Records to use:
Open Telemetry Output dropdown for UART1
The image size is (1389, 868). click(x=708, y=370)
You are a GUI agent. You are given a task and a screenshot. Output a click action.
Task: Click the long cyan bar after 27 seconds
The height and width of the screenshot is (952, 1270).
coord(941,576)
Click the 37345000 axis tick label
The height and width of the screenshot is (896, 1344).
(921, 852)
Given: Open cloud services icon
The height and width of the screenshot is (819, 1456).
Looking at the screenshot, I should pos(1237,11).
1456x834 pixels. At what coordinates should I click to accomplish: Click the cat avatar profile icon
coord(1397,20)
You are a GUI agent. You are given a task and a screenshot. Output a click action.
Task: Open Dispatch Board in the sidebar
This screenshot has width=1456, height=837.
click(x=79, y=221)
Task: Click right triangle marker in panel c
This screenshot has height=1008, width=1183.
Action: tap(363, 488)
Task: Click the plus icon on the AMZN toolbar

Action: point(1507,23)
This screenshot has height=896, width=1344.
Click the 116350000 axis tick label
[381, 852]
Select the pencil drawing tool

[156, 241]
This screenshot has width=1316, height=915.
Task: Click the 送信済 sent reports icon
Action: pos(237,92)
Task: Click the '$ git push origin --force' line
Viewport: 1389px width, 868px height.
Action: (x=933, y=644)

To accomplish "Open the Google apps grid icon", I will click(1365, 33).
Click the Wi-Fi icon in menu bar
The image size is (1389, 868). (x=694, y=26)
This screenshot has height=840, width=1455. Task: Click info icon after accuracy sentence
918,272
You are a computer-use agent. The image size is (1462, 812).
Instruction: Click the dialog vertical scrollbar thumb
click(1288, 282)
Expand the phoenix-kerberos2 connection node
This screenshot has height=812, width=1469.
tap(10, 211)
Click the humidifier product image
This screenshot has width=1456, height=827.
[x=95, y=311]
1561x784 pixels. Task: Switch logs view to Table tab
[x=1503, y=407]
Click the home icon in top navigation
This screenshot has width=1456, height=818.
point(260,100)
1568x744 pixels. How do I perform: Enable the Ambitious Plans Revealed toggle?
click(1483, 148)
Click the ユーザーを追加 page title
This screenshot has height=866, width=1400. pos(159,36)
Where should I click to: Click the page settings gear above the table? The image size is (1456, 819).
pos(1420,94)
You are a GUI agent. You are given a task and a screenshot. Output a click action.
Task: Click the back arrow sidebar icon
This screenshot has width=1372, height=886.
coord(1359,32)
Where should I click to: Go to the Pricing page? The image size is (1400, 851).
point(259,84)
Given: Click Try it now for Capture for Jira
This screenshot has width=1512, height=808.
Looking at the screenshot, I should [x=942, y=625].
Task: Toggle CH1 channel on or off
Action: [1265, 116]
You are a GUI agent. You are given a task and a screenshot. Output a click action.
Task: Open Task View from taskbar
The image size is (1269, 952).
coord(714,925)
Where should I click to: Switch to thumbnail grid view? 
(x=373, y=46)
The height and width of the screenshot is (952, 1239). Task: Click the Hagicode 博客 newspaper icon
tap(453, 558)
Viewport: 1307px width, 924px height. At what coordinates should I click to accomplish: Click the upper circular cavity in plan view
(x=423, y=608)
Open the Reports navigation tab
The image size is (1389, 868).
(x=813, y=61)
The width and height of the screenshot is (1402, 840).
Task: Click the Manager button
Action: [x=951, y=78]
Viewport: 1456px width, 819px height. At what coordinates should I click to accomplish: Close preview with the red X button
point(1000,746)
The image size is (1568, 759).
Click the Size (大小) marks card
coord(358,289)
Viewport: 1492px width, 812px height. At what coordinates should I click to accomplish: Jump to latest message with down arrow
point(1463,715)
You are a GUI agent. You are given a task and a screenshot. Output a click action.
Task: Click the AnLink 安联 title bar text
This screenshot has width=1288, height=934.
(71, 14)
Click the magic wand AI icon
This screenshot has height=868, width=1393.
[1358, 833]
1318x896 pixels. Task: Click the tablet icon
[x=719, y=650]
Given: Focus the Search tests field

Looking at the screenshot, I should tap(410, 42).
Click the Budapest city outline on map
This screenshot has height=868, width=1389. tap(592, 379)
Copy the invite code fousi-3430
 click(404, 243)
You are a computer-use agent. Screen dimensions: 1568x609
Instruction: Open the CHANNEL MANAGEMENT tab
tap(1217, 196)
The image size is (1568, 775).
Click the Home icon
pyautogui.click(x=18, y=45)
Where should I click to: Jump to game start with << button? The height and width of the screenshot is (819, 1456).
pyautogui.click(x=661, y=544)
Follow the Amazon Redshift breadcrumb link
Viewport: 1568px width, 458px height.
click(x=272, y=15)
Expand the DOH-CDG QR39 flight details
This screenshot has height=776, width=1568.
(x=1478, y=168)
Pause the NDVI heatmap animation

What the task requires:
Could you reproduce all of the material above, exactly as it reads?

Result of the exercise:
Open Telemetry Output dropdown for UART1
The image size is (1389, 868). click(x=708, y=370)
You are a GUI agent. You are given a task and a screenshot. Output a click action.
Task: Click the long cyan bar after 27 seconds
The height and width of the screenshot is (952, 1270).
coord(941,576)
Click the 37345000 axis tick label
The height and width of the screenshot is (896, 1344).
(921, 852)
Given: Open cloud services icon
The height and width of the screenshot is (819, 1456).
Looking at the screenshot, I should pos(1237,11).
1456x834 pixels. At what coordinates should I click to accomplish: Click the cat avatar profile icon
coord(1397,20)
You are a GUI agent. You are given a task and a screenshot. Output a click action.
Task: Open Dispatch Board in the sidebar
This screenshot has width=1456, height=837.
click(x=79, y=221)
Task: Click right triangle marker in panel c
This screenshot has height=1008, width=1183.
Action: tap(363, 488)
Task: Click the plus icon on the AMZN toolbar

Action: point(1507,23)
This screenshot has height=896, width=1344.
Click the 116350000 axis tick label
[381, 852]
Select the pencil drawing tool

[156, 241]
This screenshot has width=1316, height=915.
Task: Click the 送信済 sent reports icon
Action: pos(237,92)
Task: Click the '$ git push origin --force' line
Viewport: 1389px width, 868px height.
Action: (x=933, y=644)

To accomplish "Open the Google apps grid icon", I will click(1365, 33).
Click the Wi-Fi icon in menu bar
The image size is (1389, 868). (x=694, y=26)
This screenshot has height=840, width=1455. Task: Click info icon after accuracy sentence
918,272
You are a computer-use agent. The image size is (1462, 812).
Instruction: Click the dialog vertical scrollbar thumb
click(1288, 282)
Expand the phoenix-kerberos2 connection node
This screenshot has height=812, width=1469.
tap(10, 211)
Click the humidifier product image
This screenshot has width=1456, height=827.
[x=95, y=311]
1561x784 pixels. Task: Switch logs view to Table tab
[x=1503, y=407]
Click the home icon in top navigation
This screenshot has width=1456, height=818.
point(260,100)
1568x744 pixels. How do I perform: Enable the Ambitious Plans Revealed toggle?
click(1483, 148)
Click the ユーザーを追加 page title
This screenshot has height=866, width=1400. pos(159,36)
Where should I click to: Click the page settings gear above the table? The image size is (1456, 819).
pos(1420,94)
You are a GUI agent. You are given a task and a screenshot. Output a click action.
Task: Click the back arrow sidebar icon
This screenshot has width=1372, height=886.
coord(1359,32)
Where should I click to: Go to the Pricing page? The image size is (1400, 851).
point(259,84)
Given: Click Try it now for Capture for Jira
This screenshot has width=1512, height=808.
Looking at the screenshot, I should [x=942, y=625].
Task: Toggle CH1 channel on or off
Action: [1265, 116]
You are a GUI agent. You are given a task and a screenshot. Output a click action.
Task: Open Task View from taskbar
The image size is (1269, 952).
coord(714,925)
Where should I click to: Switch to thumbnail grid view? 
(x=373, y=46)
The height and width of the screenshot is (952, 1239). Task: Click the Hagicode 博客 newspaper icon
tap(453, 558)
Viewport: 1307px width, 924px height. At what coordinates should I click to accomplish: Click the upper circular cavity in plan view
(x=423, y=608)
Open the Reports navigation tab
The image size is (1389, 868).
(x=813, y=61)
The width and height of the screenshot is (1402, 840).
Task: Click the Manager button
Action: [x=951, y=78]
Viewport: 1456px width, 819px height. At what coordinates should I click to accomplish: Close preview with the red X button
point(1000,746)
The image size is (1568, 759).
Click the Size (大小) marks card
coord(358,289)
Viewport: 1492px width, 812px height. At what coordinates should I click to accomplish: Jump to latest message with down arrow
point(1463,715)
You are a GUI agent. You are given a task and a screenshot. Output a click action.
Task: Click the AnLink 安联 title bar text
This screenshot has width=1288, height=934.
(71, 14)
Click the magic wand AI icon
This screenshot has height=868, width=1393.
[1358, 833]
1318x896 pixels. Task: Click the tablet icon
[x=719, y=650]
Given: Focus the Search tests field

Looking at the screenshot, I should tap(410, 42).
Click the Budapest city outline on map
This screenshot has height=868, width=1389. tap(592, 379)
Copy the invite code fousi-3430
 click(404, 243)
You are a computer-use agent. Screen dimensions: 1568x609
Instruction: Open the CHANNEL MANAGEMENT tab
tap(1217, 196)
The image size is (1568, 775).
Click the Home icon
pyautogui.click(x=18, y=45)
Where should I click to: Jump to game start with << button? The height and width of the screenshot is (819, 1456).
pyautogui.click(x=661, y=544)
Follow the Amazon Redshift breadcrumb link
Viewport: 1568px width, 458px height.
click(x=272, y=15)
Expand the DOH-CDG QR39 flight details
This screenshot has height=776, width=1568.
(x=1478, y=168)
Pause the NDVI heatmap animation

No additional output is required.